1. Are there cameras available from sony, kodak, samsung etc which can accept and store both image media in roll (cartridge) as well as on memory card (digital camera) ?.

i.e. Film roll cartridges as well as memory card installed in the camera.

There will be two modes of operation with a Mode Operation button
on the camera.

Clicking on Mode operation button will allow the photographer to
select two image storage media. A. Digital B. Film Roll.

if photographer selects option A then takes a photo, the image will be recorded on the memory card, if photographer selects option B  

2. Do you feel this type of camera which can accept both types of
media can be useful to photographers and other consumers  ?.

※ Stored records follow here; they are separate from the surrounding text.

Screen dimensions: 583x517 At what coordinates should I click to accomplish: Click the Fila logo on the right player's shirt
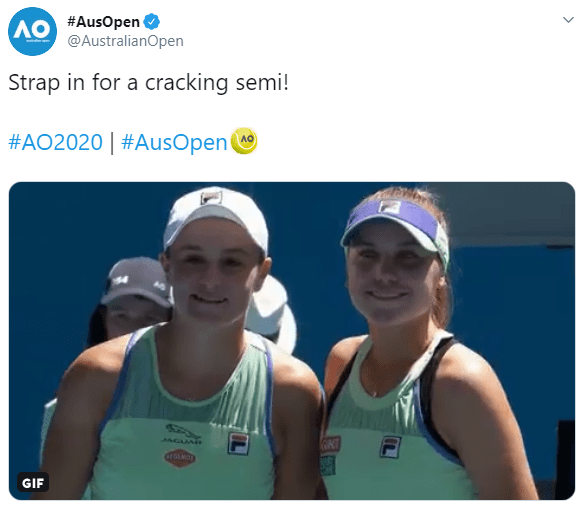(390, 447)
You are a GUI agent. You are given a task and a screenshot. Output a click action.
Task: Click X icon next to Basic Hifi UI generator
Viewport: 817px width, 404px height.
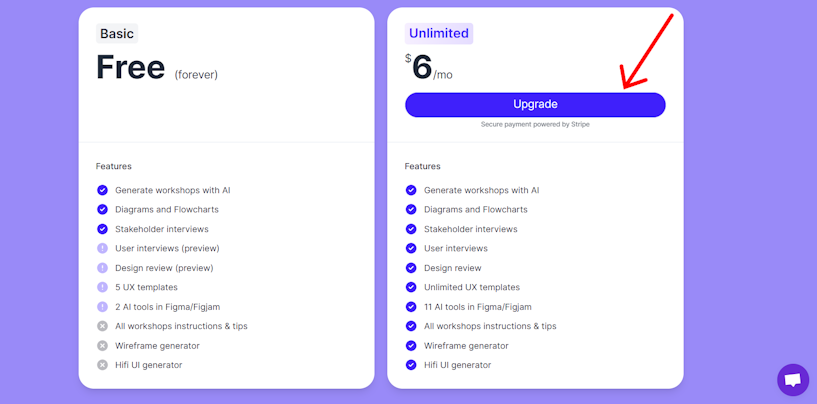(102, 365)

3. Technically, is it feasible (complexity) to manufacture these
type of camera product ?.

Awaiting your reply,

Thanks & Regards,
Prashant S Akerkar

Hi Prashant,

You're probably only familiar with 35mm film SLRs or DSLRs that of the same form factor, offered by some of the companies you mentioned, viz. Nikon, Canon, Pentax, Sony, Olympus etc.

1. There are no cameras available as you describe, but there are plenty of medium format cameras ( ) and large format cameras ( ) that have interchangeable backs, wherein you have the option of attaching a cartridge loaded with 120/220 film, or alternatively, attaching a digital back.

Medium format cameras were very popular among professionals before the advent of the image sensor.
They still enjoy a certain popularity today among professionals, but digital backs are quite expensive and a lot of pros opt for DSLRs made by Nikon/Canon/Sony instead.

2. I don't know about consumers, but medium format cameras with interchangeable backs are quite useful for professionals. You have the option of shooting film if you want to. Most pros would prefer using a digital back though, as film usage is becoming rare. It's still out there, but there are fewer options and it's more of a niche market.
I'm not sure how useful it would be to have this kind of mechanism on a 35mm-sized SLR/DSLR. One of the technical challenges in engineering such a camera would be having enough room to accommodate a film roll in addition to all the electronics that an image sensor needs to be coupled with.
It makes more sense for a medium format camera because the entire system is much more modular. DSLRs can't be disassembled like medium format SRLs. Medium format cameras are designed with disassembly in mind.

3. If it's a product as you're describing, well then my first instinct would be to say no. Medium format and large format cameras already offer a solution for people who want the option of shooting film as well as digital. The challenges of devising a product for smaller cameras are too daunting to make it a reality anytime soon in my opinion.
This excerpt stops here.